▶ TEXT EXTRACT:
┄┄┄┄┄┄
Hi,
I am currently facing a problem using the C API with a USRP N210 r4. I am
trying to stream a int16_t interleave IQ file. When using the included C++
tx_samples_from_file demo, the baseband is streamed without interruptions or
other issues. The BB is received at the DUT and the symbols seem correct.
Unfortunately, integration with a bigger software requires usage of the C API.
What is unclear is how does the C and C++ API compare in handling the samples?
Seems to me there is no direct mapping between the std::complex<short> and
interleaved int16_t for IQ. When analyzed with a spectrum analyzer, the
baseband streamed look completely different.
Details on the implemented functions and problem:
Issue Description
I am using the C API to stream a binary data file. The file is saved as
interleaved int16_t [I][Q] samples. I am using an N210r4 with the latest UHD
and fpga image. MTU on the NIC is configured at 3000, buffer size is 10000
samples. The same file, when streamed with the included tx_samples_from_file
example works fine and the baseband is received correctly. When the equivalent
code is written in C, the baseband is not correct.
Setup Details
Implemented C code streaming loop:
while (1) {
if (stop_signal_called)
break;
uhd_tx_metadata_make(&md, false, 0, 0.1, false, false);
size_t read = fread(buff, sizeof(int16_t), samps_per_buff, file);
for(int i = 0; i < read; i++){
printf("%d \n", buff[i]);
}
if(read > 0){
uhd_tx_streamer_send(tx_streamer, buffs_ptr, read, &md, 0.1,
&num_samps_sent);
total_num_samps += num_samps_sent;
}
else
break;
if (verbose)
printf("\n Sent %ld - from file %ld\n ", total_num_samps, read);
}
buff containes the data block to stream and is defined as buff =
malloc(samps_per_buff*sizeof(int16_t));
C metadata
uhd_stream_args_t stream_args = {
.cpu_format = "sc16",
.otw_format = "sc16",
.args = "",
.channel_list = 0,
.n_channels = 1};
Reference C++ streaming loop:
void send_from_file(
uhd::tx_streamer::sptr tx_stream, const std::string& file, size_t
samps_per_buff)
{
uhd::tx_metadata_t md;
md.start_of_burst = false;
md.end_of_burst = false;
std::vector<samp_type> buff(samps_per_buff);
std::ifstream infile(file.c_str(), std::ifstream::binary);
// loop until the entire file has been read
while (not md.end_of_burst and not stop_signal_called) {
infile.read((char*)&buff.front(), buff.size() * sizeof(samp_type));
size_t num_tx_samps = size_t(infile.gcount() / sizeof(samp_type));
md.end_of_burst = infile.eof();
const size_t samples_sent = tx_stream->send(&buff.front(),
num_tx_samps, md);
if (samples_sent != num_tx_samps) {
UHD_LOG_ERROR("TX-STREAM",
"The tx_stream timed out sending " << num_tx_samps << " samples
("
┄┄┄┄┄┄
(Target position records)
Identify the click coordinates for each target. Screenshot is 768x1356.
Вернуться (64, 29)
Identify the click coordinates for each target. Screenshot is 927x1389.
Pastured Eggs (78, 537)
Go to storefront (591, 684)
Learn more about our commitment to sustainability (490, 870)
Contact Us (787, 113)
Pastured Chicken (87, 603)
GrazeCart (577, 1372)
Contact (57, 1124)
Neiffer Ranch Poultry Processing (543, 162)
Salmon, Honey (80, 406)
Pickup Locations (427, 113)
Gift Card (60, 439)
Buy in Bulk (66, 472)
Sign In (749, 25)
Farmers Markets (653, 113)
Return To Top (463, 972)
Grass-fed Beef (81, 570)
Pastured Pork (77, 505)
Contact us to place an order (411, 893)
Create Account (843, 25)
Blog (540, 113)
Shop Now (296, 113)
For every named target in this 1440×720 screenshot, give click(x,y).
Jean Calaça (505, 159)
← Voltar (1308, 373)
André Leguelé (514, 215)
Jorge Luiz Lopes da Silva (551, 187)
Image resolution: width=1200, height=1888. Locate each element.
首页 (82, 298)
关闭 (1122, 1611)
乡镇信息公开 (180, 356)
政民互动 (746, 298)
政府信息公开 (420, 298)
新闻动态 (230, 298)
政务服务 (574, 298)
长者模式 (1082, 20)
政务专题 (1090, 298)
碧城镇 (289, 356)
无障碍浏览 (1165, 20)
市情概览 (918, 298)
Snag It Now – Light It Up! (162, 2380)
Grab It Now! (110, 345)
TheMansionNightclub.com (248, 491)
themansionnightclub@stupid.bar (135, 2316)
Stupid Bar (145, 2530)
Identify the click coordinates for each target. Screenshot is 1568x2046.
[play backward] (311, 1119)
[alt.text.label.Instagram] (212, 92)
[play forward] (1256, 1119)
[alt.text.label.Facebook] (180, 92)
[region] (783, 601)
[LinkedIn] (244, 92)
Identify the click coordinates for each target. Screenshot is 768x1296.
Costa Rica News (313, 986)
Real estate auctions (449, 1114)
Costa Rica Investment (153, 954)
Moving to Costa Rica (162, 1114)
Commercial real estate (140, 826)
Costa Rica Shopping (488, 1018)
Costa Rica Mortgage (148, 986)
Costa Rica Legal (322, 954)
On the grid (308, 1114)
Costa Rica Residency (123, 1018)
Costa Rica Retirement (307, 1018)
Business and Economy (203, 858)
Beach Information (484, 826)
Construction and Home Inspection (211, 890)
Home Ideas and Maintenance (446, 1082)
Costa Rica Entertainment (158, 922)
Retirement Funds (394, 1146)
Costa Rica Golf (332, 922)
┄┄┄┄┄┄
▶ PARTS OF THE EXERCISE:
- A) In the forum post, what MTU is configured on the NIC?
- B) Repeat word for word the part of the forum post starting with "What is unclear" and going on through "is not correct.".
The items have no connection to the forum post.

▶ WRITTEN ANSWERS:
- A) 3000

- B)
What is unclear is how does the C and C++ API compare in handling the samples?
Seems to me there is no direct mapping between the std::complex<short> and
interleaved int16_t for IQ. When analyzed with a spectrum analyzer, the
baseband streamed look completely different.
Details on the implemented functions and problem:
Issue Description
I am using the C API to stream a binary data file. The file is saved as
interleaved int16_t [I][Q] samples. I am using an N210r4 with the latest UHD
and fpga image. MTU on the NIC is configured at 3000, buffer size is 10000
samples. The same file, when streamed with the included tx_samples_from_file
example works fine and the baseband is received correctly. When the equivalent
code is written in C, the baseband is not correct.